The limitations of AI_Why human logic matters

 

Keeping your organization secure

Effective security requires both cutting-edge technology and highly qualified human reasoning. Artificial intelligence (AI), machine learning and data analytics are increasingly being used in cybersecurity, but they are not panaceas. The key is knowing how to use these tools in combination with the best people. Without cyber security expertise, companies can spend a lot of money on the latest and greatest technology, yet still not achieve a better security posture.

Here we explain how BTB Security’s managed detection and response service – Rapid Advanced Detection and Response (RADAR) - combines the best of both worlds – machine and deep human logic– to deliver reliable and cost-effective cyber protection.

Understanding AI’s Human and Machine Elements

Hardly a day goes by without new information being shared about how AI and machine learning have automated something new. From smart speakers in the home to autonomous driving on the road, these technologies are revolutionizing the world in a way we could never have dreamed possible. It’s no different in IT security.

“AI-enabled response to cyber threats is the new frontier in cybersecurity,” says a recent Capgemini Research Institute report based on a survey of IT security executives. Some 69 percent of respondents worldwide think AI will be necessary to respond to cyberattacks; among U.S. respondents, the percentage shoots up to 83.

It’s worth noting that CapGemini surveyed only the largest enterprises. The 850 executives polled (in seven different industries across 10 countries) came from companies with revenues ranging from $1 billion to over $50 billion. That doesn’t mean small and medium sized organizations can’t leverage these technologies. However, there is a limit to what AI can do and SMBs may get more benefits by using a managed IT security service that incorporates AI and machine learning.

BTB’s RADAR does that. It is a complete end-to-end threat detection and response platform and service that was designed from the bottom up. It grew directly out of BTB’s experience with SMB customers.

The service is based on three key pillars:

  1. Capture and analyze all meaningful security information in the organization, including data from network devices, security appliances, servers, end-user devices and applications.
  2. Take the hacker’s perspective: Focus on how people executing cyberattacks operate.
  3. Employ highly qualified security experts to investigate and mitigate threats using both artificial intelligence and human reasoning

The machine element

It seems obvious that you must be able to see what’s going on across your network and all of your systems in order to have good security. But many companies have acquired a collection of point solutions – products or programs that monitor only particular systems or that are designed for the security needs of a particular vertical industry. The problem is, even with best-of-breed products, these solutions usually do not work together to provide a comprehensive view of your organization. What’s more, point solutions can be expensive, and many include features you either don’t need or that duplicate what you already have.
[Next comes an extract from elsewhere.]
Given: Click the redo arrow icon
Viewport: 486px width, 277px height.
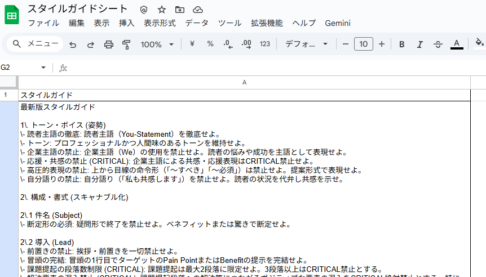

Other managed service providers have a limit to the information they collect and the systems they monitor. They ignore massive amounts of data produced by your network, systems and apps. RADAR uses all of that data. “We’ll process everything we can get our hands on,” says Ron Schlecht Jr., founder and managing partner of BTB Security. “Visibility and correlation are paramount to our service mission.”

BTB’s experienced team works with you to make sure RADAR covers 100 percent of your data sources. They will even develop custom scripts to connect specific, custom or proprietary systems or apps to the platform.

As RADAR processes your data, the system establishes a baseline of “normal” activity for your organization. Even at the beginning, however, RADAR proves its mettle. “No matter what security tools a client has been using, we typically find the first incident on the first day of deployment,” says Schlecht.

A typical RADAR implementation takes six weeks (to cover everything) and ingests data from 500 different sources on average. After establishing what’s normal for your company, it continues to update and refine the baseline on an ongoing basis. The machine is constantly learning from the data and refining how it detects anomalies.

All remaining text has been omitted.